Mercenary - By Duncan Falconer Page 0,3

moved to the cover of the doorway.

None of them went to the man right away. He stared up at the night sky, an expression of utter shock on his face as he struggled to understand what had just happened to him. He fought to breathe and his hand quivered as he tried to find the object that was burning his chest. He was aware that his body had been pierced by something that was not a bullet. It occurred to him that perhaps something had fallen on him. But as his fingers found the end of the bolt and explored the fletching he realised it was an arrow of some kind.
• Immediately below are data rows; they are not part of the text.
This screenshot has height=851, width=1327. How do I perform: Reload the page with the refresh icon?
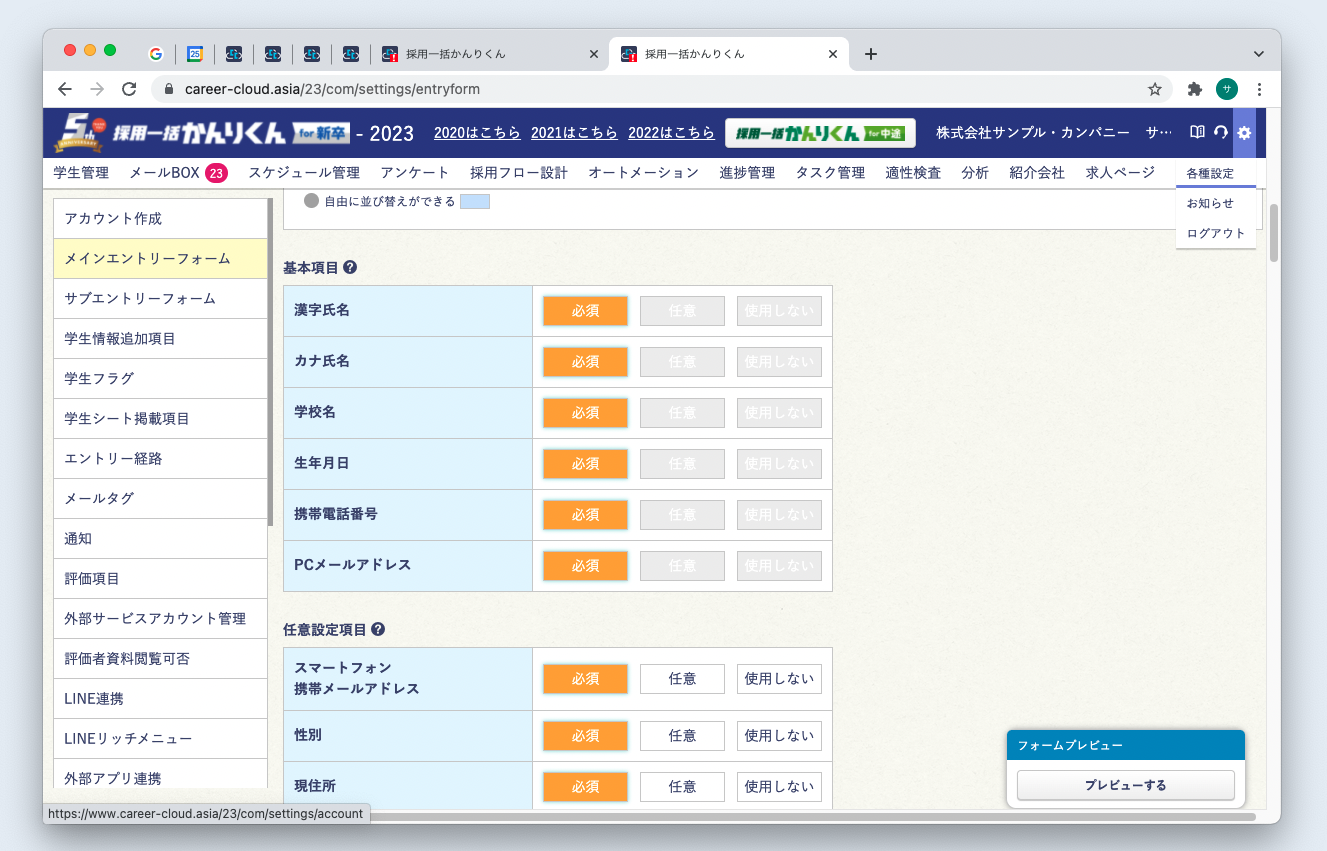129,88
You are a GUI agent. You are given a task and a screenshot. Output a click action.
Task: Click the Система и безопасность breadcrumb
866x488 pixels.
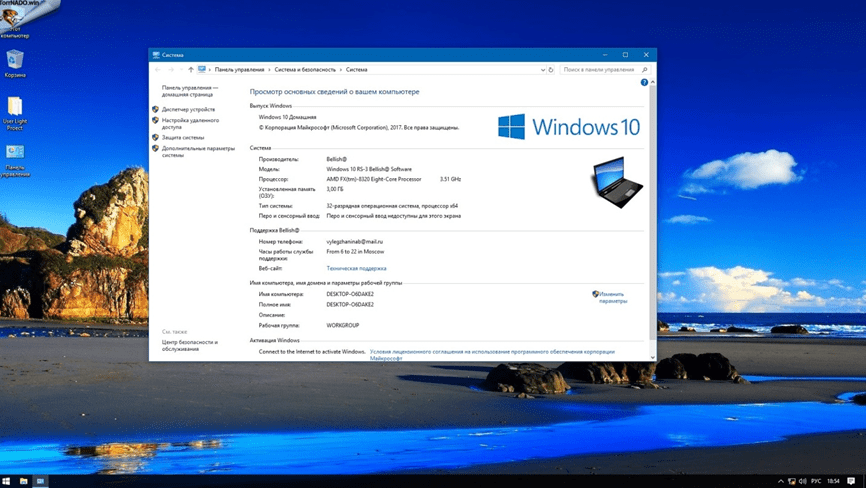(305, 70)
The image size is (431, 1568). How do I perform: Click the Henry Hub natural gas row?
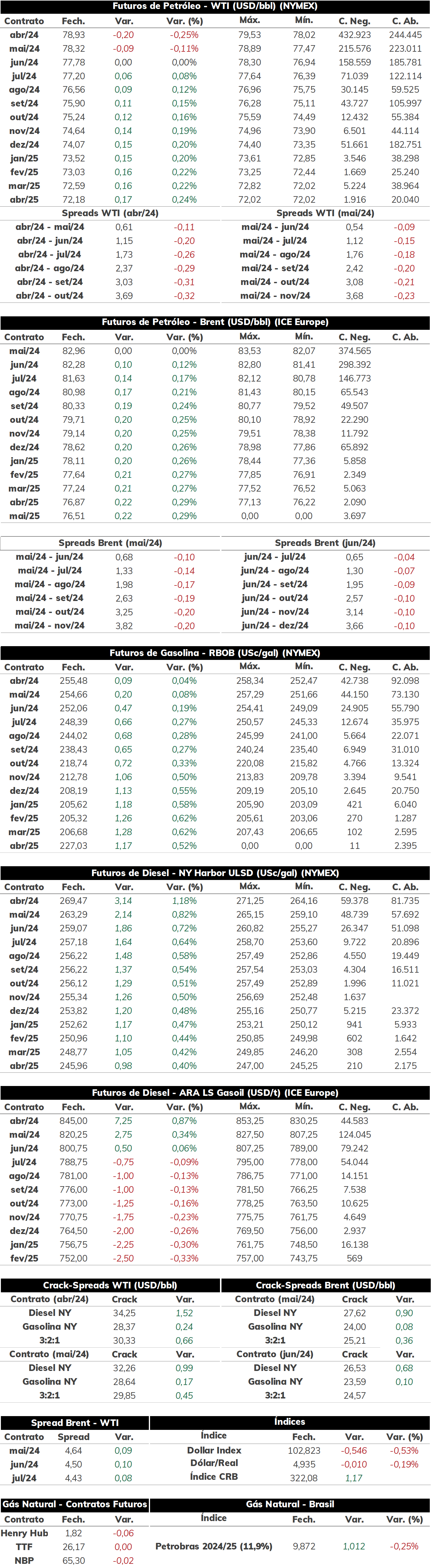point(74,1533)
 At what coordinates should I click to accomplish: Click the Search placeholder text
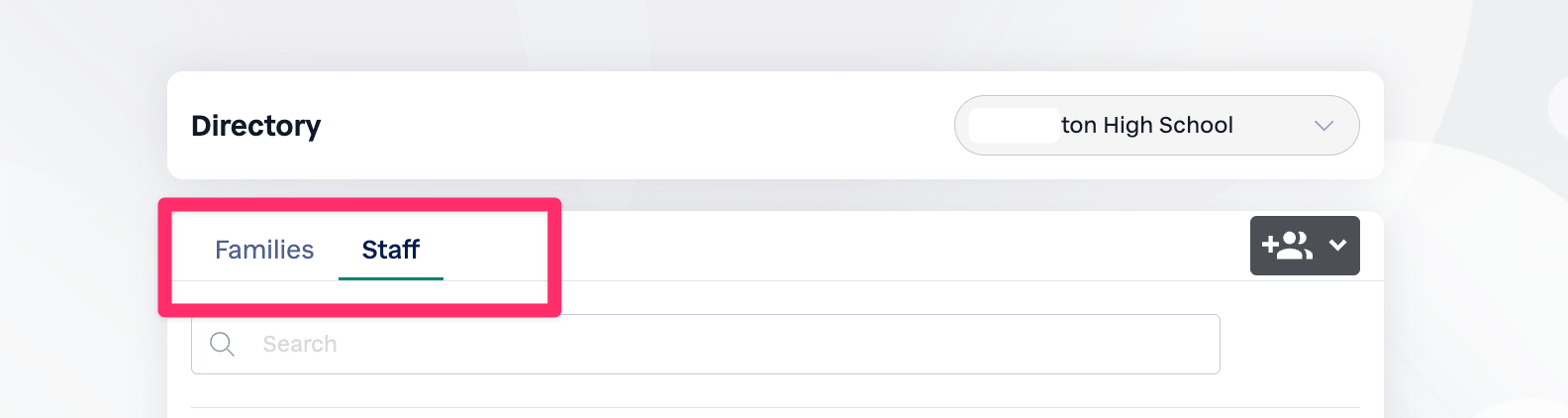coord(300,345)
The quetzal feather moved in the breeze and through his fingertips and when he realised that it was attached to the arrow’s nock a memory worked its way into his thoughts. He had seen such a thing before. He inched up his head, forcing his chin towards his chest in order to look at it, but he was unable to raise his head far enough.

One of the other men finally dropped to his knees beside the wounded man. ‘Call the police!’ he shouted in the direction of the doorman. ‘Get an ambulance! Hurry!’
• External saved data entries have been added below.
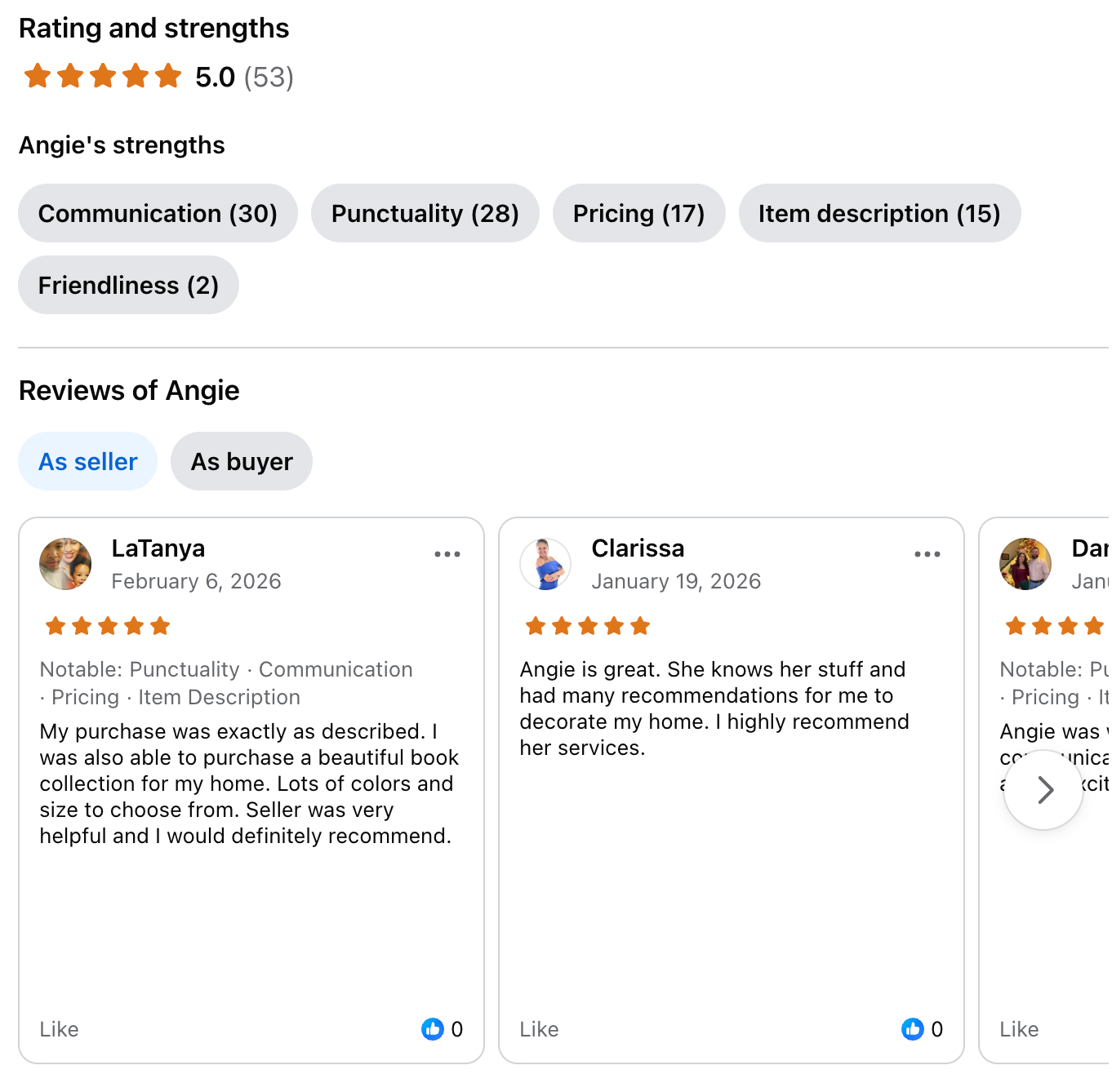
Task: Click LaTanya's profile picture
Action: click(65, 564)
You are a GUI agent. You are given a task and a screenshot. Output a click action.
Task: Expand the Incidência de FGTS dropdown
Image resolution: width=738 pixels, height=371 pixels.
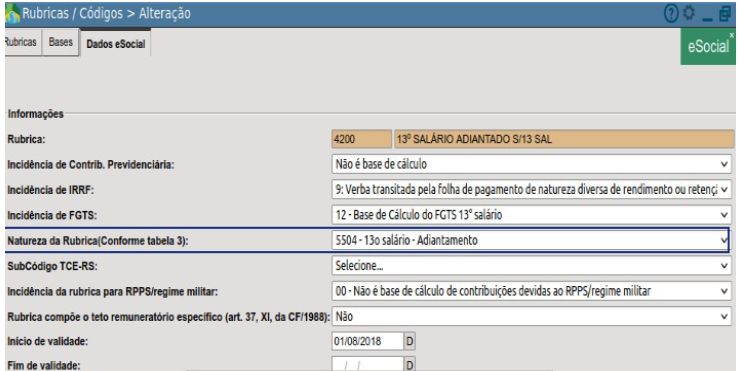(531, 215)
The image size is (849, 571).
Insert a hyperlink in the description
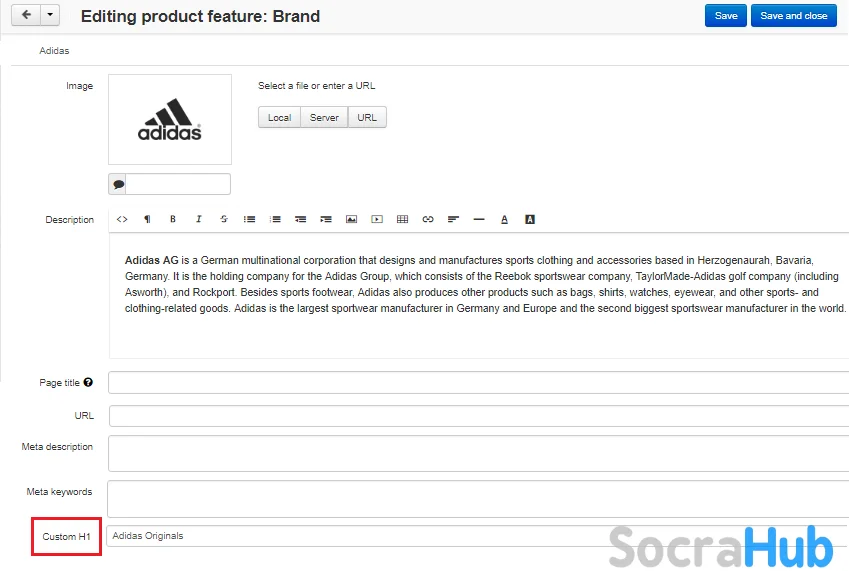[428, 219]
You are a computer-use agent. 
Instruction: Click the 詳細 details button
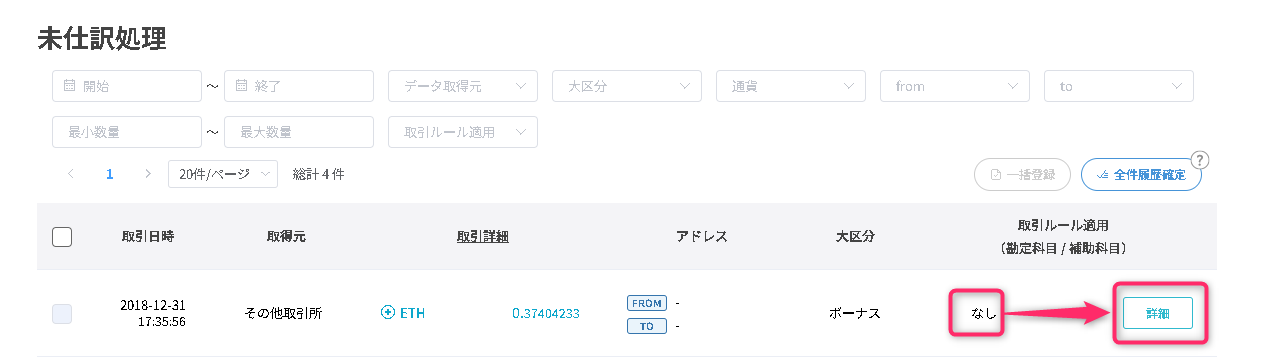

‘I want to see it,’ the wounded man rasped, grinding his teeth in determination. ‘I want to see it!’

His colleague seemed unsure what to do. But he put his hand behind the man’s head to help raise it up.
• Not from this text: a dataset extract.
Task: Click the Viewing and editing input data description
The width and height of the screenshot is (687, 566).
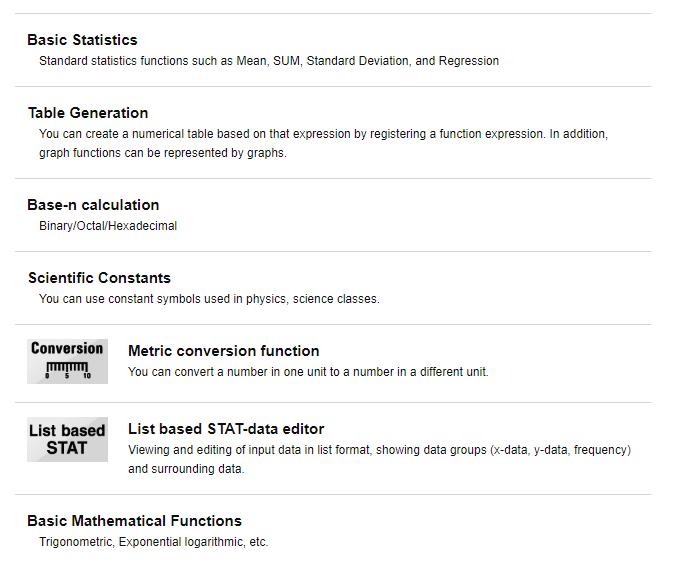Action: pyautogui.click(x=379, y=460)
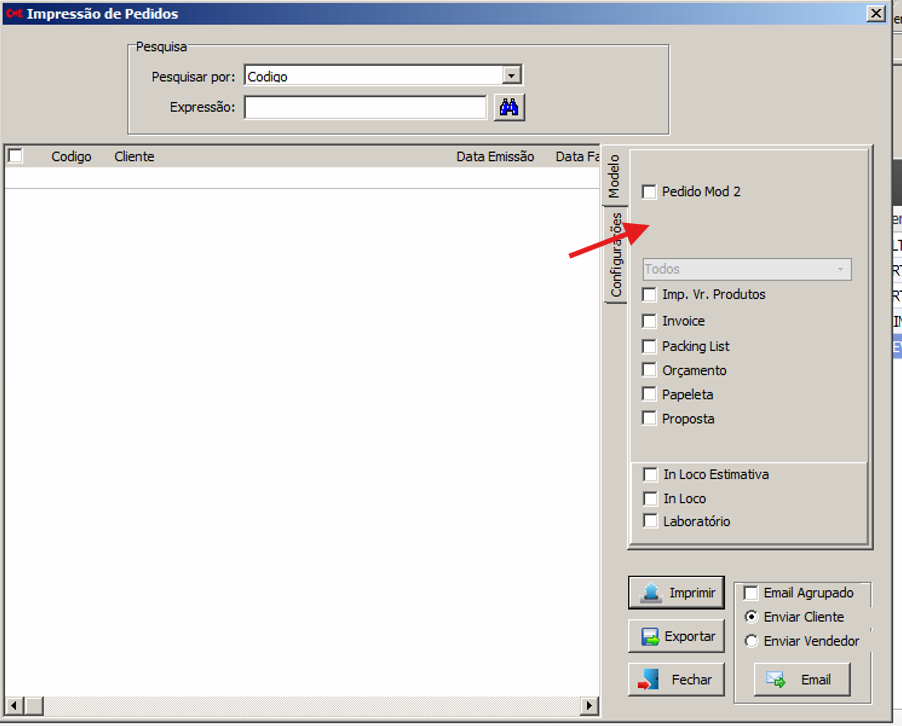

The man grimaced with the pain but he had never lacked grit or tenacity. When he saw the fletching and quetzal feather he knew its meaning straight away and relaxed his neck muscles as if there was nothing more to be done. His helper lowered his head back onto the step.

The man knew only too well the significance of the arrow. He squinted at the rooftops high above, hoping to see who had launched it. He could make out nothing but blackness, not even stars, but it didn’t matter. He knew who was there and that his nemesis had not yet finished with him.

A thin smile began to form on his lips but it faded as the vivid images of what he had done those years ago filled his head. If he could have said a final word to his executioner it might have been an apology, for it was the only awful deed in his life that he regretted. At the time it had all seemed necessary to him but even his black heart had been touched by the vileness of his actions. He wondered how long he had before the end.

The second bolt struck him in the throat, cutting through his larynx and smashing a chunk out of the concrete behind his neck. The man went still and blood trickled from his mouth, his open eyes glazing over as the life went out of them.

PART 2

Six Weeks Later: Central America

Harris looked exhausted. He sat on a rotten log, taking a breather, his safari clothes covered in a patchwork of sweat, his trousers muddy up to the knees. The narrow track they had come along had dried since the climb out of the valley and the trees had thinned. The sun - and the air - were welcome. He dug into a breast pocket and pulled out a stick of gum, unwrapped it, tossed the paper onto the jungle floor and pushed it into his mouth. ‘Gum?’ he asked his young assistant who was photographing some kind of insect on the ground.

‘Thank you, no,’ Jacobs replied, with a cheerful smile. Jacobs was as dishevelled as Harris but he did not look as tired as his boss.

Harris hardly knew Jacobs. He was a new guy on the team, fresh from the factory, an Ivy League graduate who had spent barely a couple of years stateside before getting a transfer to the Centrals. Rumour had it that his family was well connected. As far as Harris was concerned, apart from both of them being in the same business they were worlds apart. ‘Where’s he gone?’ he asked.

‘The soldier?’

‘No. I was suddenly worried about Elvis. Of course I’m talking about the damned soldier!’

‘He went into the bushes.’

Harris looked up and down the goat track that disappeared into the forest in both directions. ‘Are you screwin’ with me?’

Jacobs looked a bit startled by his boss’s apparent bad mood. ‘No, sir. I’m sure he—’

‘I know he’s in the goddamned bushes somewhere because there’s nothing else around here but bushes!’